Nick Xenophon, an outspoken independent senator who has been critical of Malaysia's electoral system, was held at the international airport near the capital Kuala Lumpur upon his arrival from Melbourne.
He is expected to be deported back to Melbourne later Saturday.
Immigration director general Alias Ahmad said in a text message to AFP that Xenophon had "tarnished the image of the country" and been classified as a "prohibited immigrant", without elaborating.
Xenophon told AFP that he was informed he was a security risk.
"I'm shocked this action has been taken," he said via telephone from the airport. "It seems that the government is fearful of scrutiny... This in my mind confirms that they (elections) won't be" fair.
He and other Australian lawmakers were planning the Malaysia trip to try to ascertain the freeness of upcoming national elections, due by June.
The other lawmakers have cancelled their trip after Xenophon's detention, he said.
Malaysian Home Minister Hishammuddin Hussein was quoted by The Star daily online as saying foreigners being denied entry was a "normal thing".
"Being a senator doesn't make him special," he said.
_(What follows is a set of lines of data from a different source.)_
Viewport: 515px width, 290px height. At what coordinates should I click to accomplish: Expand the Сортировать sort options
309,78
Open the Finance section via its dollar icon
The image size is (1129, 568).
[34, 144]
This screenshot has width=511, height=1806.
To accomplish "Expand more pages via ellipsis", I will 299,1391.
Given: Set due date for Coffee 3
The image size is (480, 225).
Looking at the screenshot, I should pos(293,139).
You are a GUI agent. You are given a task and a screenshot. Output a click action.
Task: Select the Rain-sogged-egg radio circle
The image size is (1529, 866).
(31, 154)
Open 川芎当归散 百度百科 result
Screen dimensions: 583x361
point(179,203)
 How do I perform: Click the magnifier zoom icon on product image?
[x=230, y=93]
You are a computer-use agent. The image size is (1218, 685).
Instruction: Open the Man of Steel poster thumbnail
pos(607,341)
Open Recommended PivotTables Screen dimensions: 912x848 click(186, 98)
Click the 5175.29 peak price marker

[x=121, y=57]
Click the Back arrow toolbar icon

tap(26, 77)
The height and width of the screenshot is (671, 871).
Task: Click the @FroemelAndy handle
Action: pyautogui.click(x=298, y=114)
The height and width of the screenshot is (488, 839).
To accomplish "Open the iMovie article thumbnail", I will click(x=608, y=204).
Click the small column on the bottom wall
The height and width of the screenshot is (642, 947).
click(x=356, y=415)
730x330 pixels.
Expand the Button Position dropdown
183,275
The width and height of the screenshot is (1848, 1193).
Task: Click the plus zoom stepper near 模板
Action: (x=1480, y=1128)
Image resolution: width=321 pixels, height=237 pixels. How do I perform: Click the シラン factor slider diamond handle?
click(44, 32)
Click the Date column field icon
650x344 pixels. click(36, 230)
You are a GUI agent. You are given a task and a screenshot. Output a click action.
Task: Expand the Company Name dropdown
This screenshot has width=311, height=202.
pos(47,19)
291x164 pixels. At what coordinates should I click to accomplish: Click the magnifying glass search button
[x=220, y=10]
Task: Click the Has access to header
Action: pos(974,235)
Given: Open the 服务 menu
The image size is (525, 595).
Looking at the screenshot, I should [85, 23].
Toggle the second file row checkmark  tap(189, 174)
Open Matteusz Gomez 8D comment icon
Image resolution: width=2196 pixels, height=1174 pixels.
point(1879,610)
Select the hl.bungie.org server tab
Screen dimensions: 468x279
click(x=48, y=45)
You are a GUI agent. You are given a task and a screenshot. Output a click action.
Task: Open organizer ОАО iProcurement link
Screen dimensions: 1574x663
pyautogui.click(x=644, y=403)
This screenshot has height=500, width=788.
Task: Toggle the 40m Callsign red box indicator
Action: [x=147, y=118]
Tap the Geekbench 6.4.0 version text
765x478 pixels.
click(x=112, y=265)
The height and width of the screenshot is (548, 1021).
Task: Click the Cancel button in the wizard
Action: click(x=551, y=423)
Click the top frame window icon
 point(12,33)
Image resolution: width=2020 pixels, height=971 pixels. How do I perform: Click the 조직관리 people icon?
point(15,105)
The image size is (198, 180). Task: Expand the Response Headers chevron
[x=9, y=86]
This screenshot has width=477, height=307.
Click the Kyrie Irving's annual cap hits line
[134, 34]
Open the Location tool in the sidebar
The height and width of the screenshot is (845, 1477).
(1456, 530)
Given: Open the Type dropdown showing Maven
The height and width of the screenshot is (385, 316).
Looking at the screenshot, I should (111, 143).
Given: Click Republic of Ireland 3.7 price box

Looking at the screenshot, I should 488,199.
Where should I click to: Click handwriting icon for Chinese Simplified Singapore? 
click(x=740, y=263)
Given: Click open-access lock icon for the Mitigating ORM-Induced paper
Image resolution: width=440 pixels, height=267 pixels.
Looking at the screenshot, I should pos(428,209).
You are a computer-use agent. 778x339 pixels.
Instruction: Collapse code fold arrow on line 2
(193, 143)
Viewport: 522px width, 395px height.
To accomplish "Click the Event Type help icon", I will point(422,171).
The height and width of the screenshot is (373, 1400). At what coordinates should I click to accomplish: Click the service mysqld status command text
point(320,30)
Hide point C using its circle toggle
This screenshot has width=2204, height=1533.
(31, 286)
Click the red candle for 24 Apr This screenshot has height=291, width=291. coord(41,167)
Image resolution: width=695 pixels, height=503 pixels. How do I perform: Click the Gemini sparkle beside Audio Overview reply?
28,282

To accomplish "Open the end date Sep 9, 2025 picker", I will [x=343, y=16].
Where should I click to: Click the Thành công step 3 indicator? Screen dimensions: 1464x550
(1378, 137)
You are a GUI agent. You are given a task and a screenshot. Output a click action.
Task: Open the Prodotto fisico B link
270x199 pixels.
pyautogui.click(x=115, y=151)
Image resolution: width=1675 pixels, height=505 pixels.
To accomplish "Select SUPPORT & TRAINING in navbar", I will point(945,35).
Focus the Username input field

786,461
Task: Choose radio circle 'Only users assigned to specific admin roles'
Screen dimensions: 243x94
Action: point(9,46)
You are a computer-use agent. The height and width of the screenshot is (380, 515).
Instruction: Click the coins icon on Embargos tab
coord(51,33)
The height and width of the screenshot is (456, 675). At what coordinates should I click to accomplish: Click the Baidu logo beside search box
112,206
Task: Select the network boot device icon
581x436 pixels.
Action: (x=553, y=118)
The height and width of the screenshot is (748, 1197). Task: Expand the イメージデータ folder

Australian Foreign Minister Bob Carr said officials were in touch with Xenophon and were seeking his "swift release" and a "full explanation" of the incident.
"Senator Xenophon's detention is a surprising and disappointing act from a country with which Australia routinely maintains strong diplomatic relations," he said, adding that he had been in Malaysia for "peaceful purposes".
Xenophon has previously travelled to the country several times, including to study the polling system at the invitation of opposition leader Anwar Ibrahim.
On this visit he was to meet members of electoral reform group Bersih and others including Anwar and Election Commission officials.
Anwar condemned Xenophon's detention "in the strongest terms", saying allegations that he was a security threat were "completely without foundation".
"I would like to remind Prime Minister Najib Razak that he has no right to treat visitors as enemies of the state merely because they are critical of his... administration," he said in a statement.
The upcoming polls are expected to be the toughest ever test for Najib's coalition, which has ruled the country since independence from Britain in 1957 but has lost support in recent years.
Najib has touted reforms to boost the economy and allow for greater civil liberties, but rights group have dismissed the changes as window-dressing to get votes.